This is particularly evident when compared with experimental studies (e.g., randomized controlled trials; [25]), which have played an increasingly powerful role in decision-making pertaining to policies in health care since the beginning of this century in the pursuit of evidence-based health care. Key characteristics of these studies are that control and decision-making power during the entire research process rest solely with the researchers. Any relinquishment of control over any of the aspects addressed in terms of participation in research would run the risk of creating bias, and thus would have a major detrimental impact on the quality of the study results (ibid.).
The questions mentioned above are answered in a decidedly different way in participatory research and at the same time address the significance of power in the research relationship between researchers and persons in the focus of the research. The importance of participation in terms of influence and co-design in the research process will be exemplified in the following examples from our research practice.

3. Four Examples of Designs of Research Relationships and Participation

3.1. Approach to Critical Self-Reflection on Research Experiences

The following examples are based on discussions and critical reflections on participation and participatory research that took place during an ICPHR Training in Participatory Health Research program in 2018 at the Catholic University of Applied Sciences, Berlin. We present four of the projects that were accompanied by all participants during the training in the form of collegial consultation. All projects were independent of each other in terms of time, content and aims. We chose an approach of critical self-reflection that in a similar way has been used by other researchers for sharing experiences and enhancing knowledge about the practice of participatory research [11,12]. First, we briefly introduce the aims, design and context of each project and describe their role as researchers or initiators of the projects. In a second step, we critically reflect our personal experiences as well as challenges during the research process that relate to issues of power dynamics and relationships. Finally, we point out aspects that facilitated or limited participation in research processes.

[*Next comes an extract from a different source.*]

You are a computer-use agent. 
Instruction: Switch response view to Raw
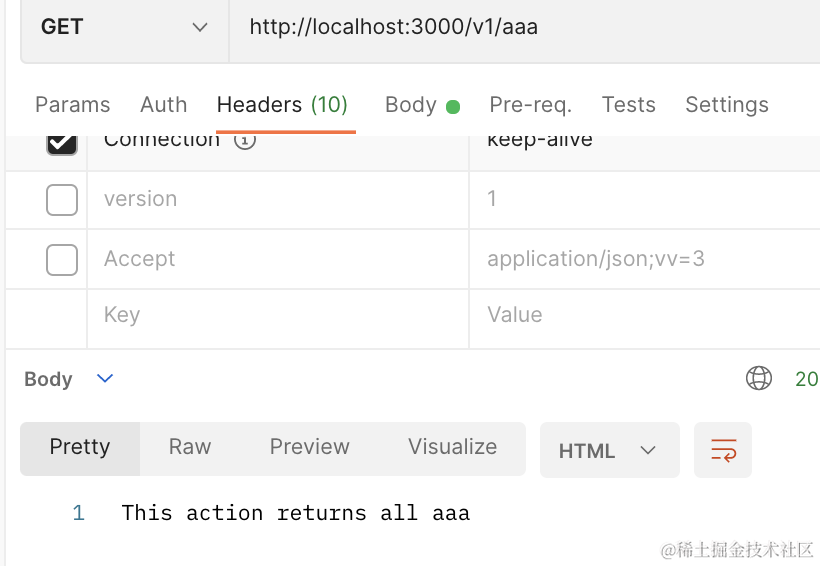tap(190, 447)
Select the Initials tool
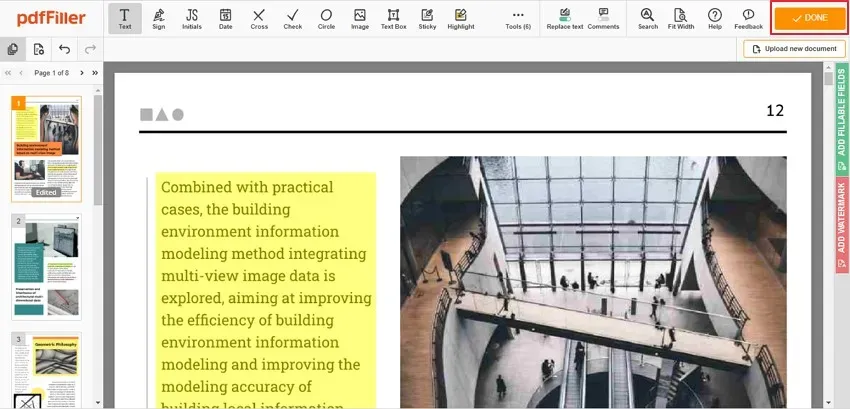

3.2. “Nothing about Us, without Us”—Participation in Addiction Prevention among Migrants—Reflections on Power Sharing and Roles within the PaSuMi Project by the Author Navina Sarma

3.2.1. Introduction

The PaSuMi (Participation, Addiction Prevention and Migration) project, duration 2017–2019, was a nationwide participatory model project of the German AIDS Service Organization (DAH) in the context of addiction prevention among migrants (https://pasumi.info/, (accessed on 26 July 2022)). Persons from and around eight addiction support and primary addiction prevention facilities in five German cities were involved. The common goal was to improve access to the help system with and for migrants. Clients, activists and community partners developed model approaches in a co-operative manner as research partners alongside employees of addiction support facilities (hereinafter referred to as practitioners) and academic researchers of the DAH [26].
In the first project phase, the project coordinators of the eight facilities formed local project teams. While one team consisted exclusively of activists from a self-organized initiative of Russian-speaking persons who use drugs (BerLUN) and persons from their community, other teams included staff (e.g., social workers, counselors, language mediators), (former) clients (e.g., from counseling or consumption rooms) and persons from specific communities (e.g., refugees, sex workers). Researcher partners called themselves peers or community partners (hereafter community partners). The size and composition of the project teams varied and was dynamic depending on the upcoming activities.
In the PaSuMi project, persons who previously acted in fixed hierarchical roles (community partners/practitioners/academics) developed model approaches for better access to migrant communities jointly, and if possible, with shared decision-making power. From the perspective of the PaSuMi project coordinator at DAH, I (D.S.) reflect on the changes in relationships and power dynamics, as well as on my own role in the project. From different contexts, I was familiar with both, addiction, and grassroots work with and for communities. Questions and reflections accompanied me throughout the course of the project: “Right now, I am very unsure whether I am at all suited for this task. I need a lot of structure, clear lines, goals, concrete measures. But that doesn’t fit with the participatory approach. I don’t know if I can accompany the projects competently.” (Note from my research diary on 14 August 2017).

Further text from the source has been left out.